(NaturalNews) The publisher of the scientific journal that retracted Professor Gilles-Eric Seralini's study on tumor-ridden rats fed Monsanto's genetically modified (GM) corn is the subject of a new academic boycott. Hundreds of members of the scientific community in support of honesty and transparency are calling on researchers everywhere to stop purchasing, publishing in and supporting the Elsevier group, which owns the journal Food and Chemical Toxicology (FCT), until the Seralini study is reinstated and a formal apology issued.
In case you missed it, Wallace Hayes, FCT's Editor-in-Chief, recently made the decision to pull Seralini's study after the establishment made its disapproval of the paper's findings publicly known. Though the science behind Seralini's study was sound -- Hayes admitted that its "inconclusive" nature was the reason for its retraction -- industry pressures led to its widespread maligning by the mainstream media, and ultimately to its unsubstantiated removal and censorship from the scientific literature.
This major injustice has prompted a groundswell of outrage among scientists who support free speech and honest scientific inquiry, who are now calling for a boycott of the publisher. A recent open letter issued in response to the retraction calls on both Hayes and Elsevier to reverse the retraction and issue an apology to Seralini and his team, as well as to the general public who has suffered much confusion as a result of this politically motivated attempt at scientific censorship.

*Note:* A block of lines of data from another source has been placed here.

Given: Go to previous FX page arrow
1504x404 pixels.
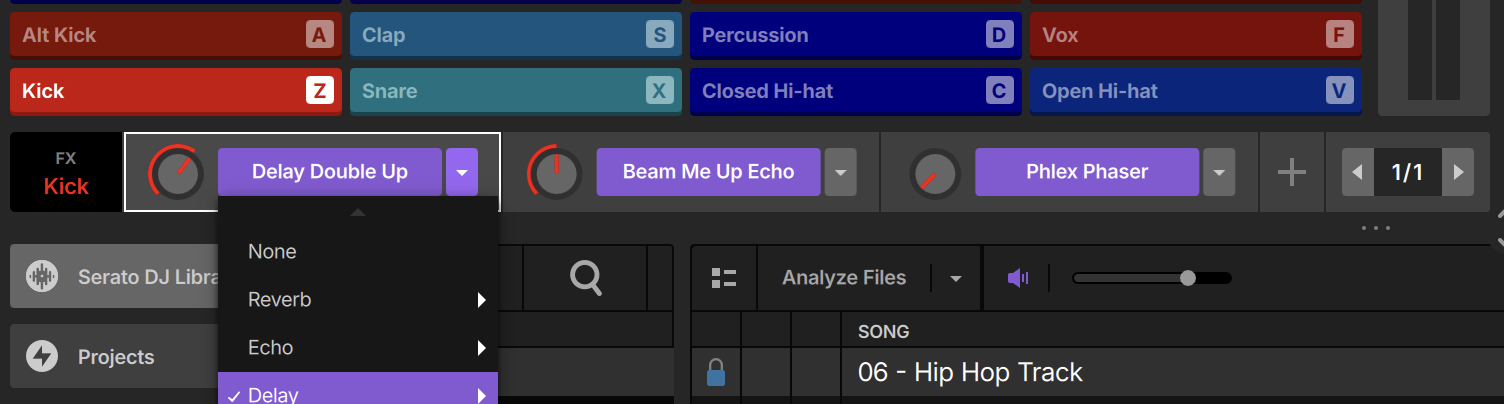Looking at the screenshot, I should coord(1357,172).
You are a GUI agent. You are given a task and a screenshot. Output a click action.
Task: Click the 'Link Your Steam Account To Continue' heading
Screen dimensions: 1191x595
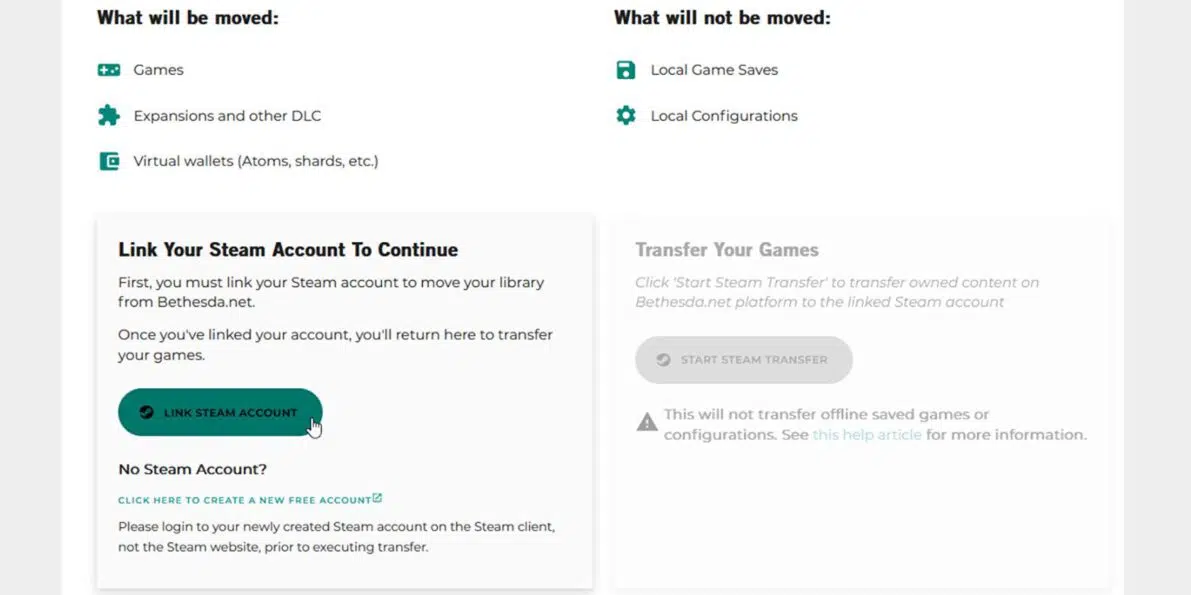tap(288, 250)
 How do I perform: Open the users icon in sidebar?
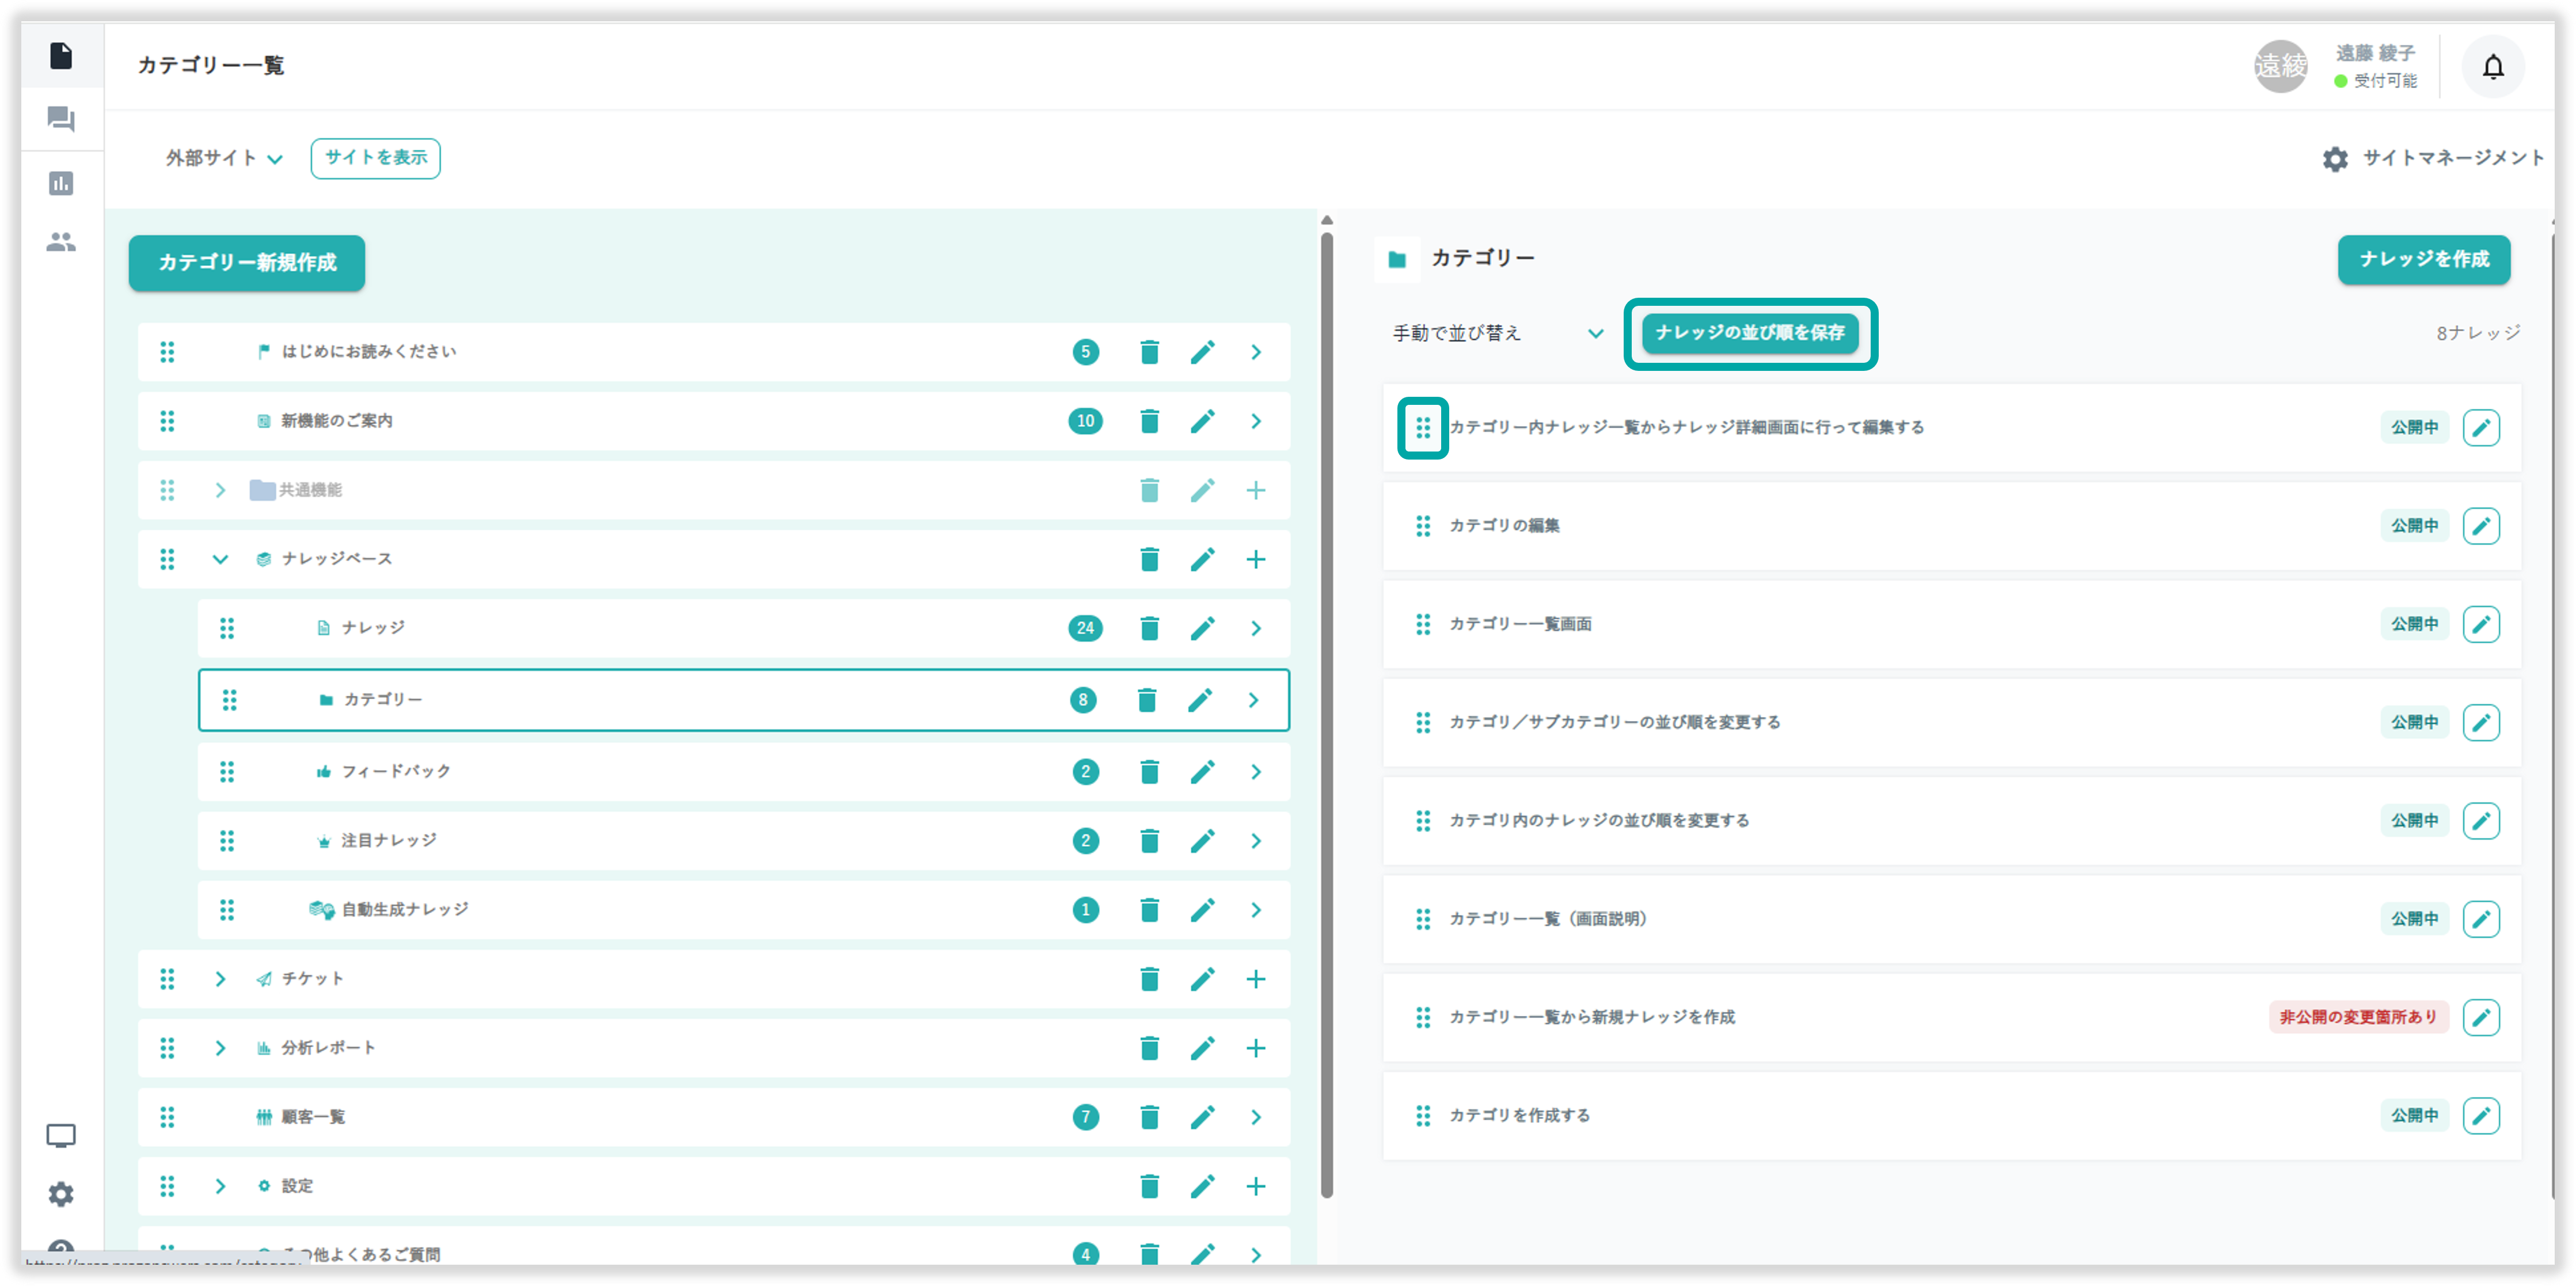pos(61,242)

"Your decision to retract the paper is in clear violation of the international ethical norms as laid down by the Committee on Publication Ethics (COPE), of which FCT is a member," reads the letter. "According to COPE, the only grounds for retraction are (1) clear evidence that the findings are unreliable due to misconduct or honest error, (2) plagiarism or redundant publication, or (3) unethical research."
Elsevier admits Seralini study is perfectly valid, but retracts it anyway
Since Hayes has already publicly confessed that none of these violations are true about Seralini's paper, there is simply no excuse for its being arbitrarily barred from the journal as if it is somehow invalid. Keeping this important information from the public not only threatens public health but also abuses the scientific process and calls into question the legitimacy of Elsevier's role as a purveyor of honest science.
"The retraction is erasing from the public record results that are potentially of very great importance for public health," explains the letter. "It is censorship of scientific research, knowledge, and understanding, an abuse of science striking at the very heart of science and democracy, and science for the public good."
Though other scientists are the intended signatories for this open letter, members of the general public can also sign onto it and leave their comments at the following form link, which Natural News readers are encouraged to do: http://www.i-sis.org.uk.
"We urge you to reverse this appalling decision, and further, to issue a fulsome public apology to Seralini and his colleagues," concludes the letter. "Until you accede to our request, we will boycott Elsevier, i.e., decline to purchase Elsevier products, to publish, review, or do editorial work for Elsevier."
Since his paper was retracted, Seralini has vowed to republish his important findings elsewhere. He also recently gave an interview about his original findings and what they entail, which you can access in transcript form here: http://gmwatch.org.
"The suppression of scientific evidence for commercial gain should be punishable by criminal charges," wrote one outraged scientist, Dr. Bob Abell, about the illicit retraction. "The tobacco companies got away with this for nearly 30 years before the world woke up to the problem, and even then the response was insufficient."
"The risks posed by the epigenetic response of plant DNA to foreign genes is potentially catastrophic, and the precautionary principle should apply. Censoring science is playing with peoples lives."